→ Extrahierter Text:

Zeig bitte die ganzen Klassen. So kann man nur raten.

Ein Rateversuch:
Ist das `timer.scheduleAtFixedRate(new Aufgabe(this),10000,2000);` wirklich in Gasübernahme? Oder hast Du das in Gaszufuhr (Weil Du da halt auch einen solchen Konstruktor hast?)

Weil es in der bisherigen Diskussion erwähnt wurde und von Dir wieder rückgängig gemacht wurde: Das "implements Runnable" kannst Du rausnehmen. Das ist aber nicht falsch. TimerTask hat das bereits und da Du von TimerTask ableitest hast Du das Interface schon drin. Aber es noch einmal anzugeben verändert nichts. Das extends TimerTasks musst Du aber natürlich haben, weil Timer.schedule ein TimerTask als Parameter haben will.


----------



## Chefselber (14. Jul 2021)

Guten Morgen,

hier mal aktueller Stand:

[CODE lang="java" title="Gasübernahme"]/*
 * To change this license header, choose License Headers in Project Properties.
 * To change this template file, choose Tools | Templates
 * and open the template in the editor.
 */
package Moka7Demo;
import java.awt.*;
import javax.swing.*;
import javax.imageio.*;
import java.io.*;
import java.net.*;
import java.awt.image.BufferedImage;
import java.io.File;
import java.io.IOException;
import javax.imageio.ImageIO;
/**
 *
 *
 */
public class Gasübernahme extends javax.swing.JFrame {


    public static Komponenten V_931AK01 = new Komponenten();
    public static Komponenten V_931AK02 = new Komponenten();
       public static Komponenten P_931I41= new Komponenten();
    /**
     * Creates new form Gasübernahme
     *
     */
    public Gasübernahme() {
        initComponents();
         try
          {   
              BufferedImage image = ImageIO.read(new File("E:/VISU/Gasübernahme.png"));     
            }
    catch (IOException e)
    {
      // log the exception
      // re-throw if desired
    }
      init();

         java.util.Timer timer = new java.util.Timer();

      timer.scheduleAtFixedRate(new Aufgabe(this),10000,2000);



    }

    /**
     * This method is called from within the constructor to initialize the form.
     * WARNING: Do NOT modify this code. The content of this method is always
     * regenerated by the Form Editor.
     */
    @SuppressWarnings("unchecked")

→ Auszüge aus Daten:
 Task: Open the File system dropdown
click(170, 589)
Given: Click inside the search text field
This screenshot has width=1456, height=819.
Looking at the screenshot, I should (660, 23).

→ Zu lösende Aufgaben:
• A. Übersetze diesen Satz aus dem Text zum Java-Timer ins Englische: „TimerTask hat das bereits und da Du von TimerTask ableitest hast Du das Interface schon drin.“
• B. Erkläre in ein bis drei Sätzen, warum man laut dem Text zum Java-Timer das „implements Runnable“ herausnehmen kann.
• C. Greife den Text zum Java-Timer dort auf, wo er aufhört, und führe ihn weiter.

→ Antworten je Aufgabe:
• A. TimerTask already has that, and since you are deriving from TimerTask, you already have the interface included.

• B. TimerTask besitzt das Interface Runnable bereits. Weil die Klasse von TimerTask ableitet, ist das Interface damit schon enthalten. Es noch einmal anzugeben ist nicht falsch, verändert aber nichts.

• C.
    // <editor-fold defaultstate="collapsed" desc="Generated Code">                         
    private void initComponents() {

        jLabel6 = new javax.swing.JLabel();
        jLabel5 = new javax.swing.JLabel();
        jLabel4 = new javax.swing.JLabel();
        jLabel3 = new javax.swing.JLabel();
        jLabel1 = new javax.swing.JLabel();
        jButton3 = new javax.swing.JButton();
        jButton4 = new javax.swing.JButton();
        jLabel2 = new javax.swing.JLabel();
        jButton5 = new javax.swing.JButton();

        setDefaultCloseOperation(javax.swing.WindowConstants.EXIT_ON_CLOSE);
        getContentPane().setLayout(new org.netbeans.lib.awtextra.AbsoluteLayout());

        jLabel6.setText("931I42");
        getContentPane().add(jLabel6, new org.netbeans.lib.awtextra.AbsoluteConstraints(940, 720, -1, -1));

        jLabel5.setText("jLabel5");
        getContentPane().add(jLabel5, new org.netbeans.lib.awtextra.AbsoluteConstraints(210, 710, -1, -1));

        jLabel4.setText("jLabel4");
        getContentPane().add(jLabel4, new org.netbeans.lib.awtextra.AbsoluteConstraints(570, 610, -1, -1));

        jLabel3.setText("jLabel3");
        getContentPane().add(jLabel3, new org.netbeans.lib.awtextra.AbsoluteConstraints(550, 740, -1, -1));

        jLabel1.setText("jLabel1");
        getContentPane().add(jLabel1, new org.netbeans.lib.awtextra.AbsoluteConstraints(610, 710, 100, -1));

        jButton3.setText("931AK02");
        jButton3.addActionListener(new java.awt.event.ActionListener() {
            public void actionPerformed(java.awt.event.ActionEvent evt) {
                jButton3ActionPerformed(evt);
            }
        });
        getContentPane().add(jButton3, new org.netbeans.lib.awtextra.AbsoluteConstraints(790, 560, -1, -1));

        jButton4.setText("931AK01");
        jButton4.addActionListener(new java.awt.event.ActionListener() {
            public void actionPerformed(java.awt.event.ActionEvent evt) {
                jButton4ActionPerformed(evt);
            }
        });
        getContentPane().add(jButton4, new org.netbeans.lib.awtextra.AbsoluteConstraints(260, 740, -1, -1));

        jLabel2.setIcon(new javax.swing.ImageIcon(getClass().getResource("/Moka7Demo/Gasübernahme.png"))); // NOI18N
        jLabel2.setText("jLabel2");
        getContentPane().add(jLabel2, new org.netbeans.lib.awtextra.AbsoluteConstraints(30, 20, 1320, 770));

        jButton5.setText("jButton3");
        getContentPane().add(jButton5, new org.netbeans.lib.awtextra.AbsoluteConstraints(500, 500, -1, -1));

        pack();
    }// </editor-fold>                       

    private void init()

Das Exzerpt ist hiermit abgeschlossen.